-- Start Records for processing --
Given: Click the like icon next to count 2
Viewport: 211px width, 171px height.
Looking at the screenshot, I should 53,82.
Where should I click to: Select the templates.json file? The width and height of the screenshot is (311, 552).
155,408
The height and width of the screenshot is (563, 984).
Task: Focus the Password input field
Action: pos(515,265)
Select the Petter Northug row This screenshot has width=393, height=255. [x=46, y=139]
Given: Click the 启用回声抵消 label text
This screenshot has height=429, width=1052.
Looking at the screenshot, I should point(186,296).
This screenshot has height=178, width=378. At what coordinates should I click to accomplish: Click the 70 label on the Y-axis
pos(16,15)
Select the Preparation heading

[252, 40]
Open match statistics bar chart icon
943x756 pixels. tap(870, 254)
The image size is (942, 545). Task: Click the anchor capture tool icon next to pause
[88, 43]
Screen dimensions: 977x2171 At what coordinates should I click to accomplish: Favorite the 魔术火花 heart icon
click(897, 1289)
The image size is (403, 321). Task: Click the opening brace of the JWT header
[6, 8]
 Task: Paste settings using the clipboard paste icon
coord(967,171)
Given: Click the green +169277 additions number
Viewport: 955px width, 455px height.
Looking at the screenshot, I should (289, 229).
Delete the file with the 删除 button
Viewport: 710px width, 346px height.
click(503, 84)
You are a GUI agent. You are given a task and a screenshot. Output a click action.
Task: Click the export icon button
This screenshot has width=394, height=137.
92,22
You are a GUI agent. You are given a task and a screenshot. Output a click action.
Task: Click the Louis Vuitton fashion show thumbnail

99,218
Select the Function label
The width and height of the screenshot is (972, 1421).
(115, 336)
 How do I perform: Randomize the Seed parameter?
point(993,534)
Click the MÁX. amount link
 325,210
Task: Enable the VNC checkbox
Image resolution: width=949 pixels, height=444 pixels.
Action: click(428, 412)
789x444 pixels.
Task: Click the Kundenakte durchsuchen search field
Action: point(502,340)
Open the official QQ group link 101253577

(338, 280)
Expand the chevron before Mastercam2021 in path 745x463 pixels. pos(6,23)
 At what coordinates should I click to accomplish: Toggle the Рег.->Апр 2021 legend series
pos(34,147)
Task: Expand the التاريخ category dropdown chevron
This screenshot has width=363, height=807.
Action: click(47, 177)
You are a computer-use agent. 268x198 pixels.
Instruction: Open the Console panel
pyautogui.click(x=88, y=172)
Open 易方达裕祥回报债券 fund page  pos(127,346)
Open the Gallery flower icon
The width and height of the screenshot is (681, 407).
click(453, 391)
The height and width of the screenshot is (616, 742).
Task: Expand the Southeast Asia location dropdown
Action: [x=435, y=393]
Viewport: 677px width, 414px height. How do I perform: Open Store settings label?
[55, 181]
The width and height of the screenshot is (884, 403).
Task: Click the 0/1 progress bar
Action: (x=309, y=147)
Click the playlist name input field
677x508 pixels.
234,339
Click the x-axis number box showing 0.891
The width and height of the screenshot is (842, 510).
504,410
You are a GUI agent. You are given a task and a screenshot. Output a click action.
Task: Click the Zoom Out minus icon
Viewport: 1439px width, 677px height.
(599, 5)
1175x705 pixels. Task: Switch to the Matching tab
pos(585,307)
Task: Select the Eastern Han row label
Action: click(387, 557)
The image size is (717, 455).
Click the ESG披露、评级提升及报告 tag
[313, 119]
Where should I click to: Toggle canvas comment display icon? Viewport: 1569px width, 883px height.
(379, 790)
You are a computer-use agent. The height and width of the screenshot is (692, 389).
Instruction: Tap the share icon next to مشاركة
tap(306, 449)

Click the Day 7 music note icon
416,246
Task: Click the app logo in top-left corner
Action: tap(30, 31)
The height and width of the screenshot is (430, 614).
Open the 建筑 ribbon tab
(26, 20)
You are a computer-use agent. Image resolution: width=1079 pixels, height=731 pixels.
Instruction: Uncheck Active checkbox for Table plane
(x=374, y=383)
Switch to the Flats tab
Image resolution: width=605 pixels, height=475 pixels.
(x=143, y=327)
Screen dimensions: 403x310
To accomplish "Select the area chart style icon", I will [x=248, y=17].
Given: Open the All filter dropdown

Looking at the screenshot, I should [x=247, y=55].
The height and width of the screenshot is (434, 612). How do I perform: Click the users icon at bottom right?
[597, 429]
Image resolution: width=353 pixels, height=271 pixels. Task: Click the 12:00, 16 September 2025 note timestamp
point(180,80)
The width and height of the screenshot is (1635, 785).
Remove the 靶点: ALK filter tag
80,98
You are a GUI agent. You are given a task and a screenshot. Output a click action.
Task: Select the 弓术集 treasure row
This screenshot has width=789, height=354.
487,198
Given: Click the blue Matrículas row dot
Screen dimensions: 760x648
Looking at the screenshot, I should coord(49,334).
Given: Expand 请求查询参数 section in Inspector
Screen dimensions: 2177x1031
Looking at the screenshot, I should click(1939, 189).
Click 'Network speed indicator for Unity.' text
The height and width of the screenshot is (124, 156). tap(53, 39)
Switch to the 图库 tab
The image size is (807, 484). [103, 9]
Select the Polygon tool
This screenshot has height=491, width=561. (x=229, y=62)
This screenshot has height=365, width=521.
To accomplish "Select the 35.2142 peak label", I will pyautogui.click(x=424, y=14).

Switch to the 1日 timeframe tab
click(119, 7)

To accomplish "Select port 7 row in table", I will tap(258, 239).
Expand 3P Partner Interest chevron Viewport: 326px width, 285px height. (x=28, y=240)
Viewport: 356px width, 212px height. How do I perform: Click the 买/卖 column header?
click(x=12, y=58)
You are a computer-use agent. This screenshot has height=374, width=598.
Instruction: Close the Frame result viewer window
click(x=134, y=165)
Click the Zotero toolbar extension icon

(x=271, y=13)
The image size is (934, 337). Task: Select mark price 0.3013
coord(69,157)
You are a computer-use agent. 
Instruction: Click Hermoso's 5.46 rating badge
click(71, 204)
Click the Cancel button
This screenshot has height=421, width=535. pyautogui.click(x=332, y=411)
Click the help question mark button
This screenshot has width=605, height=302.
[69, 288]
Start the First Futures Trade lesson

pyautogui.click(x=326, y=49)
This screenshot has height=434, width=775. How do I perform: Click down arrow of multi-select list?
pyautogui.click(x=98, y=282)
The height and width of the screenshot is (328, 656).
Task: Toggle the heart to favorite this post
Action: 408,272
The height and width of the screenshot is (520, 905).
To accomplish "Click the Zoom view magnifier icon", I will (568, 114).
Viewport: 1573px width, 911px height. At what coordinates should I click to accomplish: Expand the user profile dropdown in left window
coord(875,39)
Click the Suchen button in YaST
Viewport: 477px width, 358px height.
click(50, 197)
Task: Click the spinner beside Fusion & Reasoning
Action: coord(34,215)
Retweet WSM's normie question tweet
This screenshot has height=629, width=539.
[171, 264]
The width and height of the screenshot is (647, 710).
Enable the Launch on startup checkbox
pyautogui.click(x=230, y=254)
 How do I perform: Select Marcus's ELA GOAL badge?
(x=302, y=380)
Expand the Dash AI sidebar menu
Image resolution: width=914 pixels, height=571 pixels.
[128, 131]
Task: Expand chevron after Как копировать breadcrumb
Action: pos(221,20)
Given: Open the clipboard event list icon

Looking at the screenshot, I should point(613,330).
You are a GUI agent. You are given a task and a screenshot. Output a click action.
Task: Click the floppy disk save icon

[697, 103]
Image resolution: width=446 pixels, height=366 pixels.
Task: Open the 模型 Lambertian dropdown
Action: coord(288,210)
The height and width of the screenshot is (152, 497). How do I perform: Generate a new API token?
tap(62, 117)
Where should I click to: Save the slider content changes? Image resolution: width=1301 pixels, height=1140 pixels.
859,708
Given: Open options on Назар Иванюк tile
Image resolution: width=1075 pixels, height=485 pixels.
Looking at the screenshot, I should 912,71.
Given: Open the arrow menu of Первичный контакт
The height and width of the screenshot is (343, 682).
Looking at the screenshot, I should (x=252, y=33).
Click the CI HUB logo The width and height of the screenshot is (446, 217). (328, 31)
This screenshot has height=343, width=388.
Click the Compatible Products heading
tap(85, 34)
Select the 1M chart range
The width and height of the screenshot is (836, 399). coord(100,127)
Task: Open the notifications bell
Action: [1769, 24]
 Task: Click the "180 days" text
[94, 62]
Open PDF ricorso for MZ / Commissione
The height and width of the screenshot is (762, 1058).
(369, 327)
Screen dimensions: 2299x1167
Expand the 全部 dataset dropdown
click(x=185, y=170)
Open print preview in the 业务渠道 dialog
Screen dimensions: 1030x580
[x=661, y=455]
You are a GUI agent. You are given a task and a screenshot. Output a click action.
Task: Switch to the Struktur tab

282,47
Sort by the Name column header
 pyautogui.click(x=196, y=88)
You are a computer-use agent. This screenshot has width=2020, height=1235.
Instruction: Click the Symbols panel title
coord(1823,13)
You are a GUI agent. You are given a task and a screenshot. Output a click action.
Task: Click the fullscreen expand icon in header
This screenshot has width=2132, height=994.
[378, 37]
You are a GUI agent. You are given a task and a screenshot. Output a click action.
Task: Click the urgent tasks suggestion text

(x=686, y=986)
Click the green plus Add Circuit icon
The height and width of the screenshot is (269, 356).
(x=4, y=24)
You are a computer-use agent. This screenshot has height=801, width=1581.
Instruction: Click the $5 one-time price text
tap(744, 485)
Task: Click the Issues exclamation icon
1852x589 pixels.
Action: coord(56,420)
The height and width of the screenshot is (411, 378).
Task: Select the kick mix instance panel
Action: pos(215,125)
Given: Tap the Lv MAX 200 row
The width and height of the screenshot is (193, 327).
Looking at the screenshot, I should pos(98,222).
-- End Records for processing --
**The task:** Render everything in the listing from its first line down to and including the line containing "Looking at the screenshot, I should point(186,296)." as a numbered list, skipping any blank lines.

**Full response:**
1. Given: Click the like icon next to count 2
2. Viewport: 211px width, 171px height.
3. Looking at the screenshot, I should 53,82.
4. Where should I click to: Select the templates.json file? The width and height of the screenshot is (311, 552).
5. 155,408
6. The height and width of the screenshot is (563, 984).
7. Task: Focus the Password input field
8. Action: pos(515,265)
9. Select the Petter Northug row This screenshot has width=393, height=255. [x=46, y=139]
10. Given: Click the 启用回声抵消 label text
11. This screenshot has height=429, width=1052.
12. Looking at the screenshot, I should point(186,296).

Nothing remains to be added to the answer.